#BSidesLV : How Regularly Changing Passwords is Bad

Frequent password changes are not good idea, as they annoy users who create less secure passwords.

Opening B-Sides Las Vegas, Lorrie Cranor, chief technologist at the Federal Trade Commission and Professor in the School of Computer Science and the Engineering and Public Policy Department at Carnegie Mellon University, followed up a blog post about how password changes are “not necessarily a good idea”.

She said: “You don’t need to change your password every day. I talked to the FTC’s CIO and CISO and said ‘why do you make us change passwords every 60 days’, and I said that there is research and data that shows that is not necessarily improving security. So they said show us the research as we cannot change policy without research to back it up, so gathered it and they found it convincing and I don’t need to change two of my six government passwords anymore.”

Citing student research about pattern and perceived password strength, Cranor said that common tactics were to switch lower case characters for upper case characters, adding numbers, exclamation points and following a keyboard pattern.

“When you change it regularly, you don’t put much effort into making a strong password in the first place,” she said. “At Carnegie Mellon we did a survey after changing a password and asked how annoyed they were, and those who were really annoyed had the weakest passwords!”

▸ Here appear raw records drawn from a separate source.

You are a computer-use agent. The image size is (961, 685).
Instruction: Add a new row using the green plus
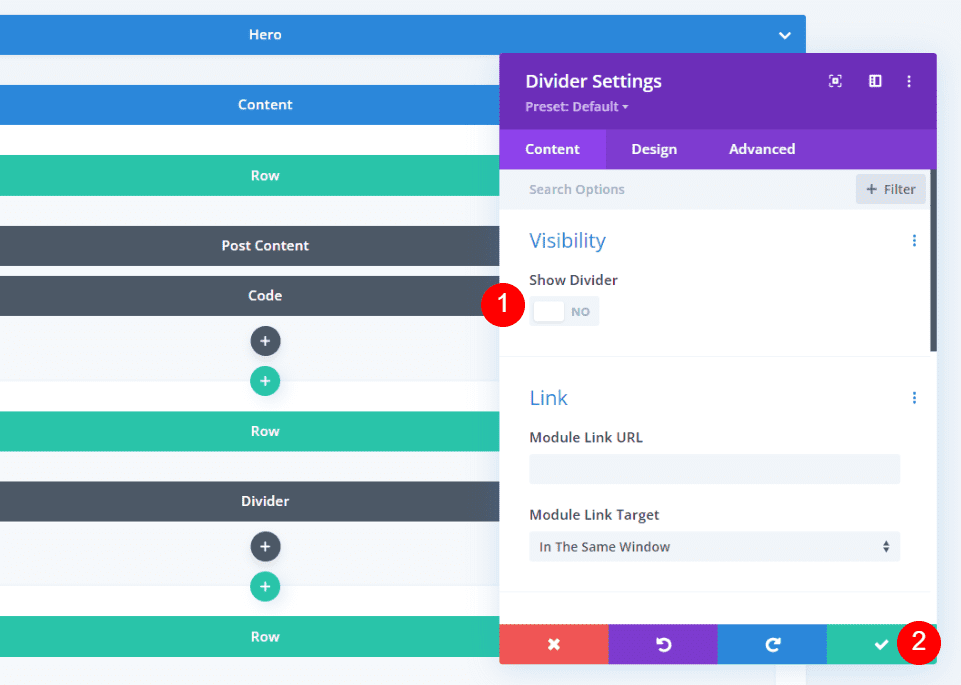tap(265, 586)
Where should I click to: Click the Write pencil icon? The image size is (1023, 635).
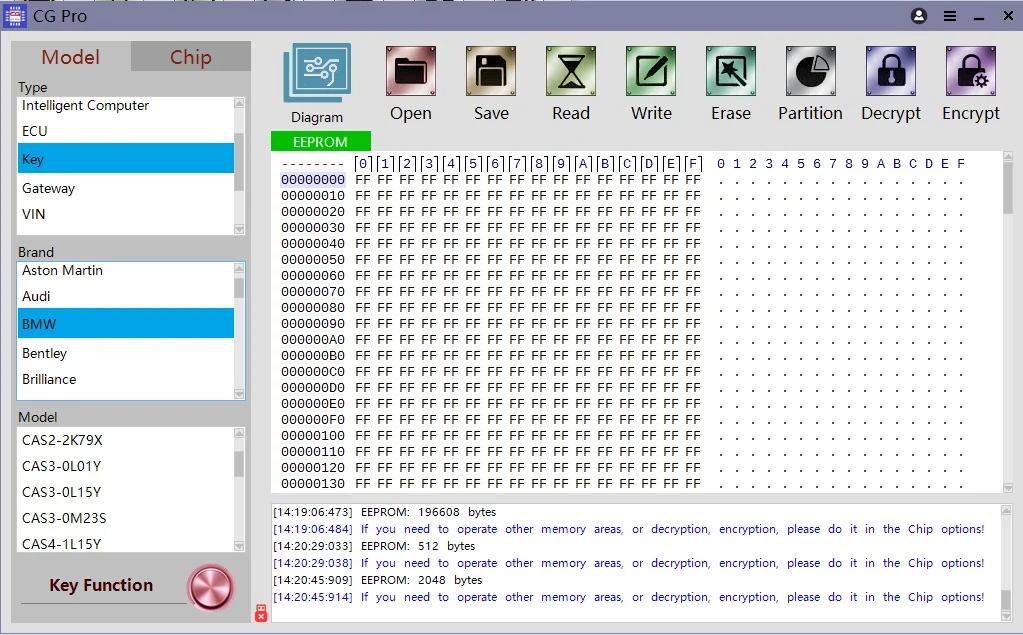[651, 71]
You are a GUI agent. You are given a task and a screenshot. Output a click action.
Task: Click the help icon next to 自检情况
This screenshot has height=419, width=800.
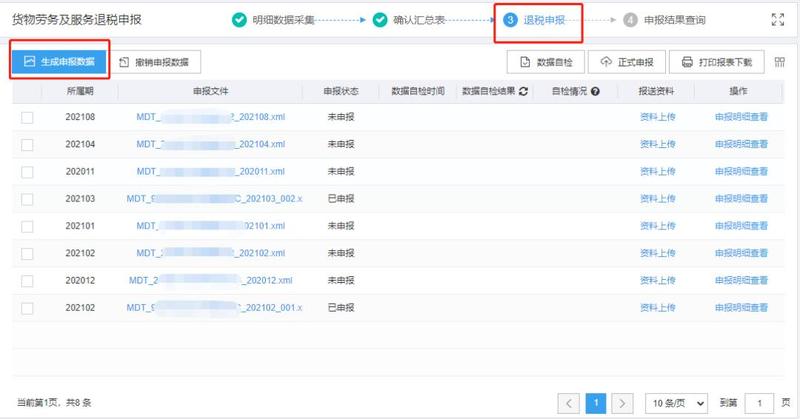[595, 91]
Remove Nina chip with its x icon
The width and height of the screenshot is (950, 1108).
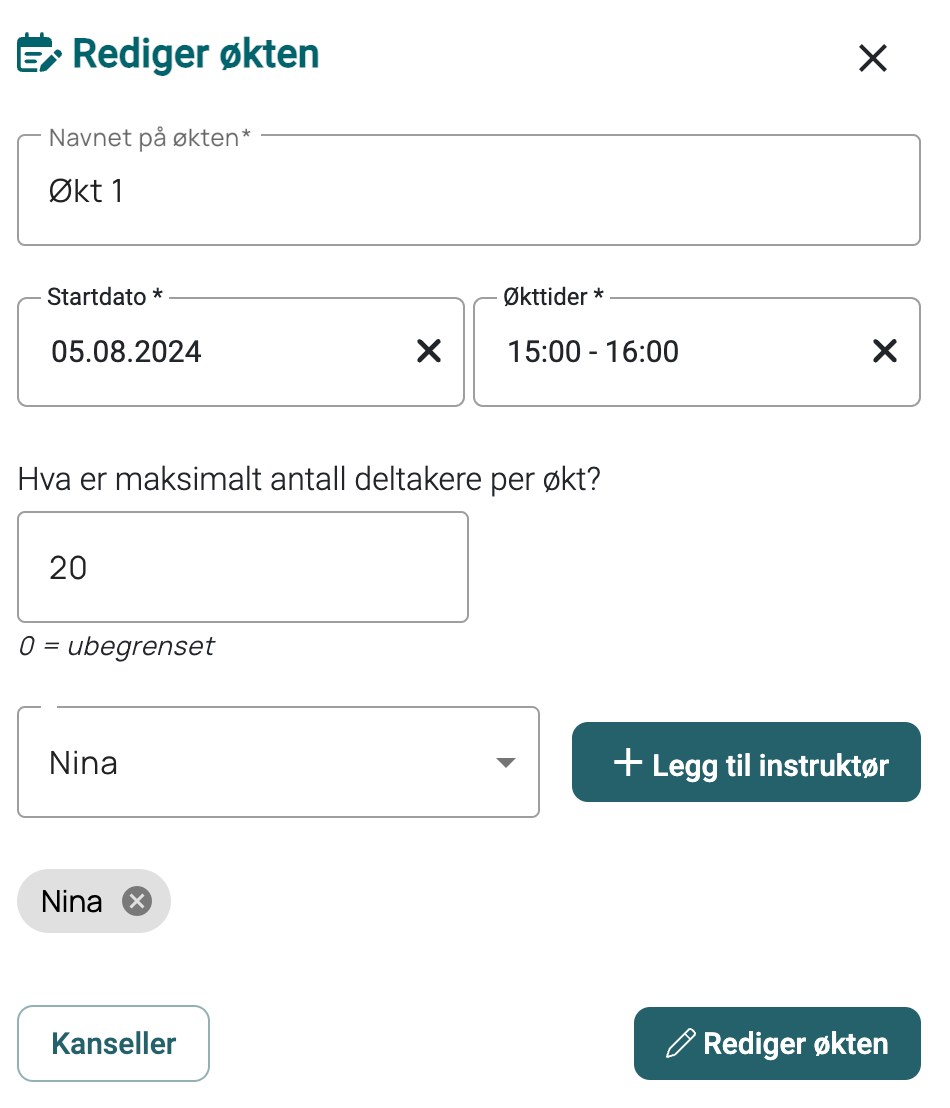pos(137,901)
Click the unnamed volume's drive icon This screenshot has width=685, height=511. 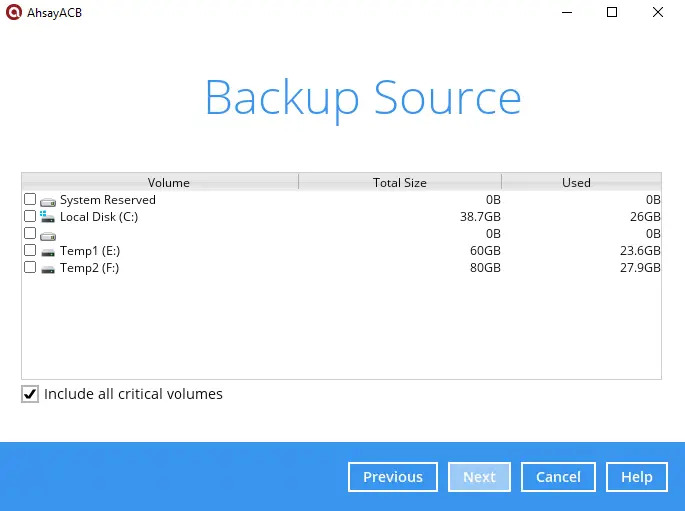point(48,234)
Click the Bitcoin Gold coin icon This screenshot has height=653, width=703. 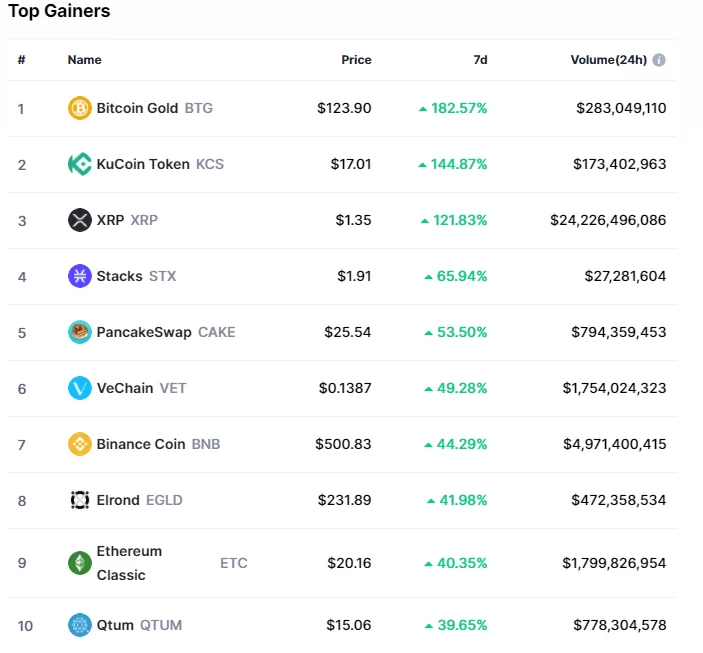pyautogui.click(x=80, y=108)
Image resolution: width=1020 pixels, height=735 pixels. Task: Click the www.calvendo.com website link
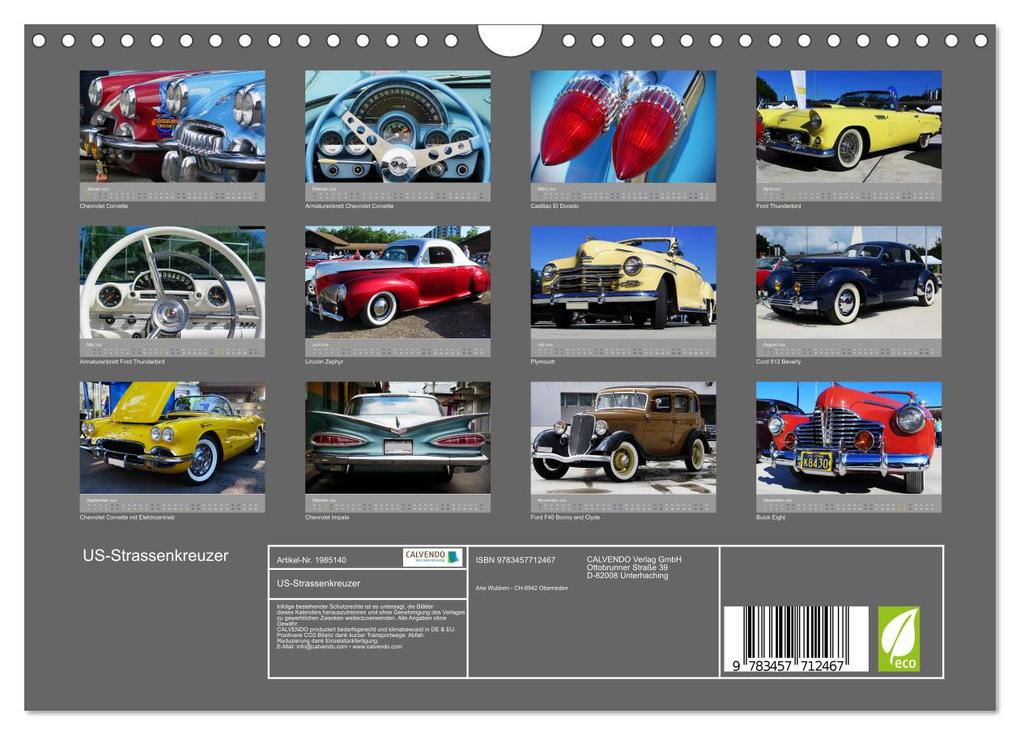pos(376,647)
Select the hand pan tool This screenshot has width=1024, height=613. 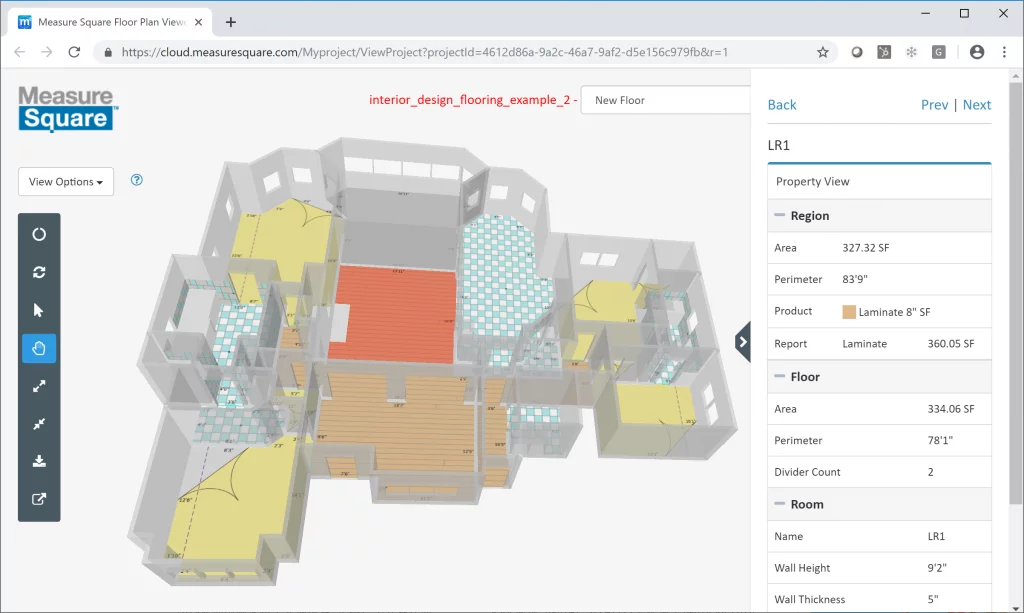coord(39,348)
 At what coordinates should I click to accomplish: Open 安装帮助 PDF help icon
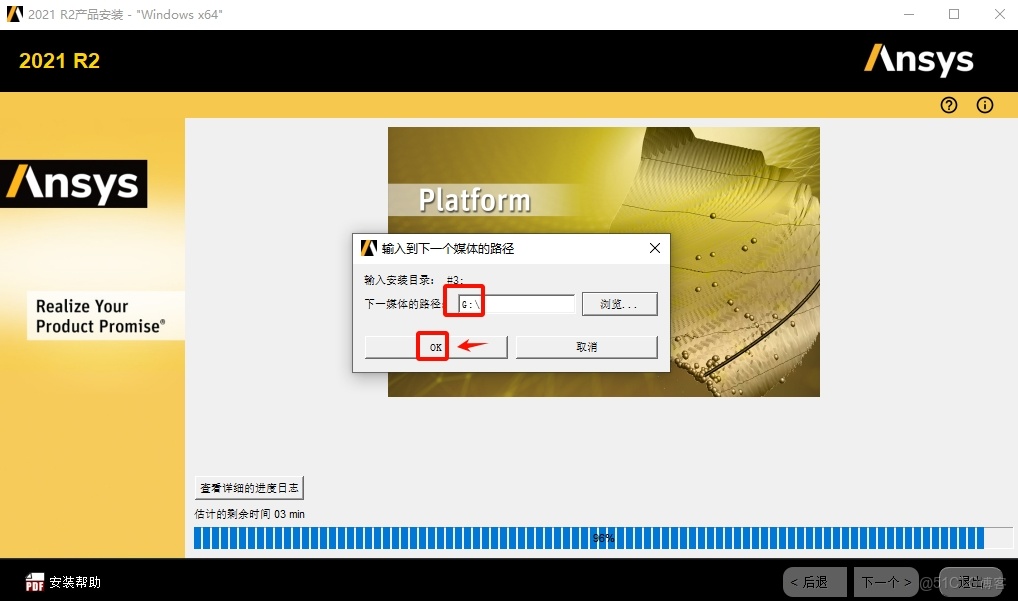point(34,580)
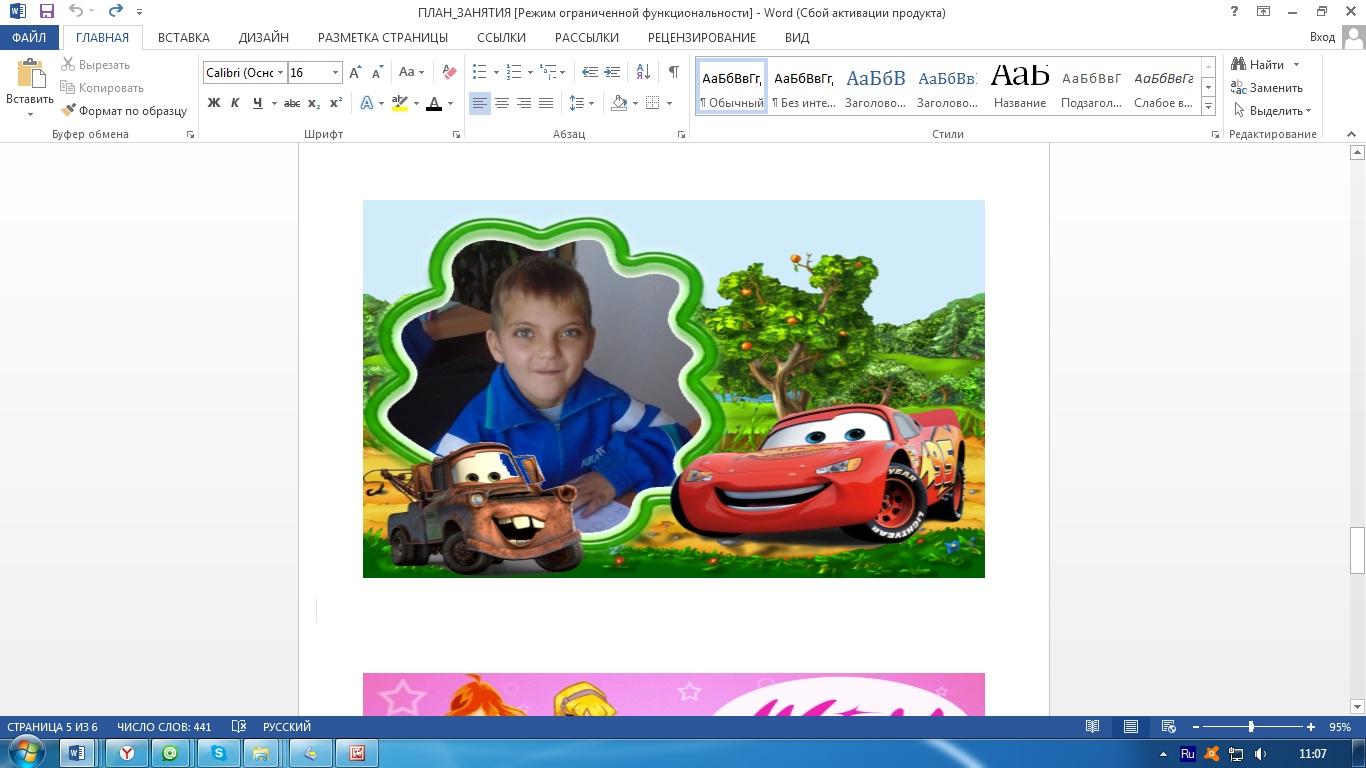Viewport: 1366px width, 768px height.
Task: Click the Format Painter brush icon
Action: pos(68,111)
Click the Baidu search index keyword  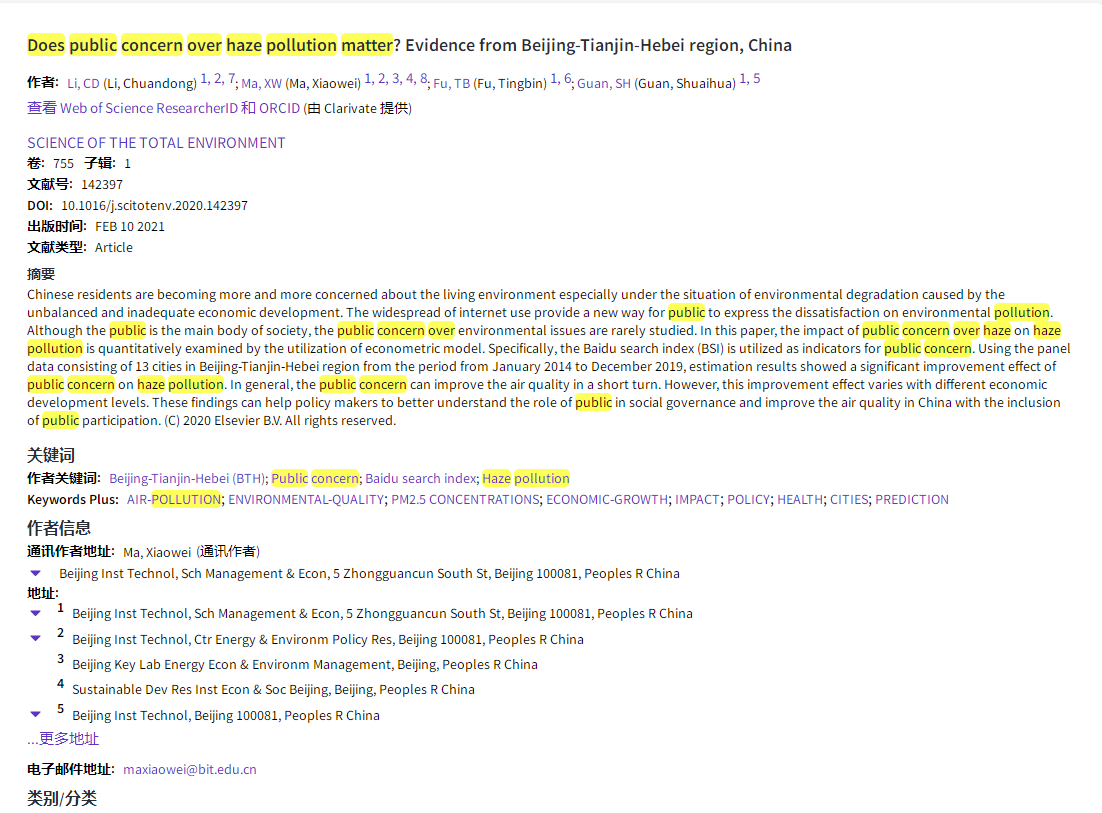point(421,479)
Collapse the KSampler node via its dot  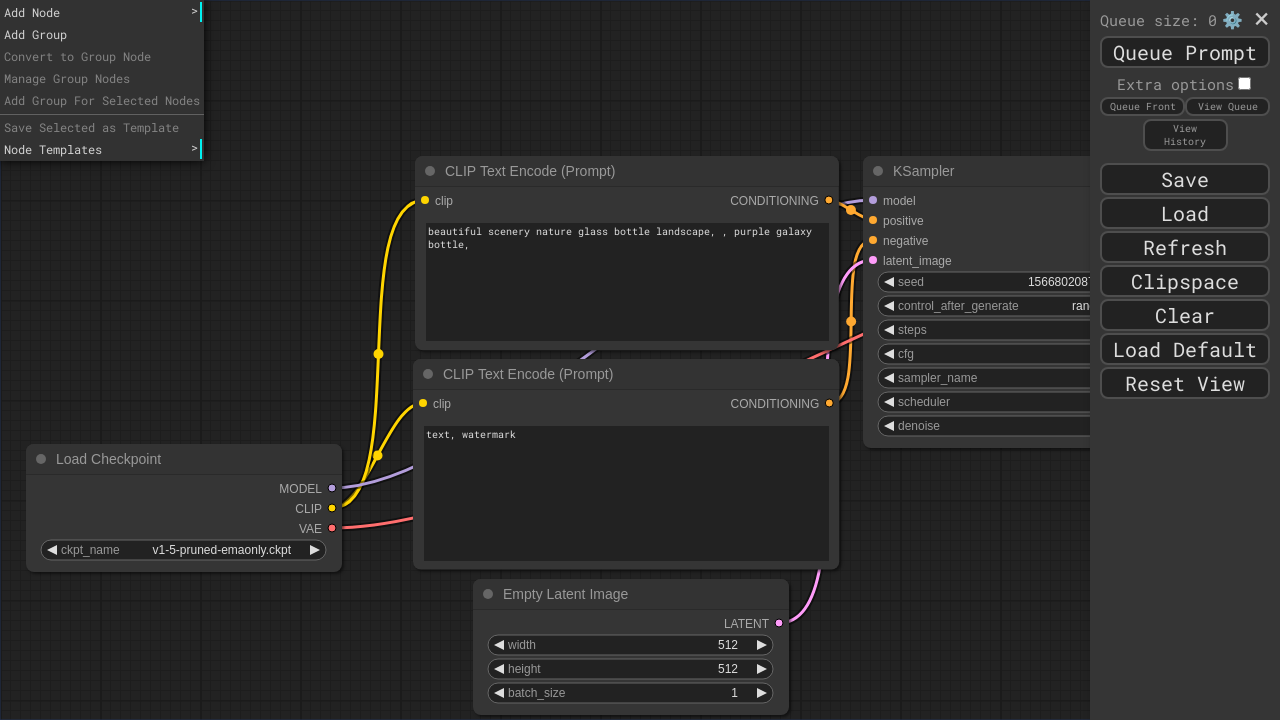[878, 171]
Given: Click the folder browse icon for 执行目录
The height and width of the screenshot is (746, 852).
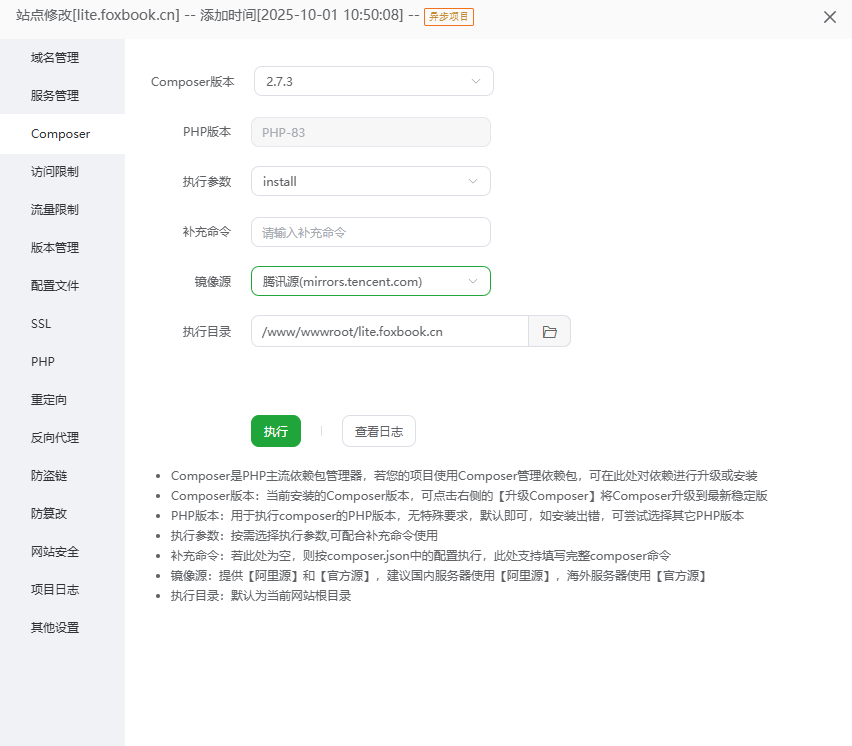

She showed examples of which was deemed to be  the most secure password, one of which was “brooklyn16” vs “brooklynqy” and revealed that the latter was 300,000 times more secure as it avoids common names and phrases. Cranor closed her talk by revealing that Carnegie Mellon University is working on an open source meter that will provide feedback to users on the strength of their password, and details will be revealed in the coming year.